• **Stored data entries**
───
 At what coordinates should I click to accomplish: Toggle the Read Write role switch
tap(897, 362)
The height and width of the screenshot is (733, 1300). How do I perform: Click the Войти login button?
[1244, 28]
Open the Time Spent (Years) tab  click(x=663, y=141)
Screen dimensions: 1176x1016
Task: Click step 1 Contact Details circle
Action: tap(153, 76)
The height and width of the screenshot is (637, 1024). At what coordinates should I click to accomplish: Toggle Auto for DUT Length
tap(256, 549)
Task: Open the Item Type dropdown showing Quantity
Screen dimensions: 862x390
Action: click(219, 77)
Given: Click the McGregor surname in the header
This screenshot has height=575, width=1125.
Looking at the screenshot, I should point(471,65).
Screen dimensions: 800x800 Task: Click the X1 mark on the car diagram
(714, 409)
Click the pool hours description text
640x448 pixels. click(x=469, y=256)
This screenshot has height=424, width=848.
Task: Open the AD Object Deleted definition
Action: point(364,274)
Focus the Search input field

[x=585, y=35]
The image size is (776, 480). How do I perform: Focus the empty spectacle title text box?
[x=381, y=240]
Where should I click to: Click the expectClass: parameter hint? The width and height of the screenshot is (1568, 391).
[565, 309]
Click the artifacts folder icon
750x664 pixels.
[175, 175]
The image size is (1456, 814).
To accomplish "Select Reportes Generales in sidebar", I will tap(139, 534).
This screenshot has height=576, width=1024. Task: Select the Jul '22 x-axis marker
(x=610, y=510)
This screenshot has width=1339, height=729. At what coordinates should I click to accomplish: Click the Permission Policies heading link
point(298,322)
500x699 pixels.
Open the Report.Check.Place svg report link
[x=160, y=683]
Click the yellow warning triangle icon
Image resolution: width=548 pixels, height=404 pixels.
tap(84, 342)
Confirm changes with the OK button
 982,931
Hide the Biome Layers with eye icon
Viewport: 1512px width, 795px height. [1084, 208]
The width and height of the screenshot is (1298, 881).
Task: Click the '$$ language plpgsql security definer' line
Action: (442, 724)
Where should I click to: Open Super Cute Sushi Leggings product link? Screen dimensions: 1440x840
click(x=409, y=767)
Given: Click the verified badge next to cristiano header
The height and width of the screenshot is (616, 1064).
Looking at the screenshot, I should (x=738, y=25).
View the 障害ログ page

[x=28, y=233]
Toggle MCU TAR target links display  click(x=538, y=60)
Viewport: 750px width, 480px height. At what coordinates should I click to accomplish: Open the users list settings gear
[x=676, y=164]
───
• **Try it**
Produce an exact copy of all the records.

• **Answer to this problem**
 At what coordinates should I click to accomplish: Toggle the Read Write role switch
tap(897, 362)
The height and width of the screenshot is (733, 1300). How do I perform: Click the Войти login button?
[1244, 28]
Open the Time Spent (Years) tab  click(x=663, y=141)
Screen dimensions: 1176x1016
Task: Click step 1 Contact Details circle
Action: tap(153, 76)
The height and width of the screenshot is (637, 1024). At what coordinates should I click to accomplish: Toggle Auto for DUT Length
tap(256, 549)
Task: Open the Item Type dropdown showing Quantity
Screen dimensions: 862x390
Action: click(219, 77)
Given: Click the McGregor surname in the header
This screenshot has height=575, width=1125.
Looking at the screenshot, I should point(471,65).
Screen dimensions: 800x800 Task: Click the X1 mark on the car diagram
(714, 409)
Click the pool hours description text
640x448 pixels. click(x=469, y=256)
This screenshot has height=424, width=848.
Task: Open the AD Object Deleted definition
Action: point(364,274)
Focus the Search input field

[x=585, y=35]
The image size is (776, 480). How do I perform: Focus the empty spectacle title text box?
[x=381, y=240]
Where should I click to: Click the expectClass: parameter hint? The width and height of the screenshot is (1568, 391).
[565, 309]
Click the artifacts folder icon
750x664 pixels.
[175, 175]
The image size is (1456, 814).
To accomplish "Select Reportes Generales in sidebar", I will tap(139, 534).
This screenshot has height=576, width=1024. Task: Select the Jul '22 x-axis marker
(x=610, y=510)
This screenshot has width=1339, height=729. At what coordinates should I click to accomplish: Click the Permission Policies heading link
point(298,322)
500x699 pixels.
Open the Report.Check.Place svg report link
[x=160, y=683]
Click the yellow warning triangle icon
Image resolution: width=548 pixels, height=404 pixels.
tap(84, 342)
Confirm changes with the OK button
 982,931
Hide the Biome Layers with eye icon
Viewport: 1512px width, 795px height. [1084, 208]
The width and height of the screenshot is (1298, 881).
Task: Click the '$$ language plpgsql security definer' line
Action: (442, 724)
Where should I click to: Open Super Cute Sushi Leggings product link? Screen dimensions: 1440x840
click(x=409, y=767)
Given: Click the verified badge next to cristiano header
The height and width of the screenshot is (616, 1064).
Looking at the screenshot, I should (x=738, y=25).
View the 障害ログ page

[x=28, y=233]
Toggle MCU TAR target links display  click(x=538, y=60)
Viewport: 750px width, 480px height. At what coordinates should I click to accomplish: Open the users list settings gear
[x=676, y=164]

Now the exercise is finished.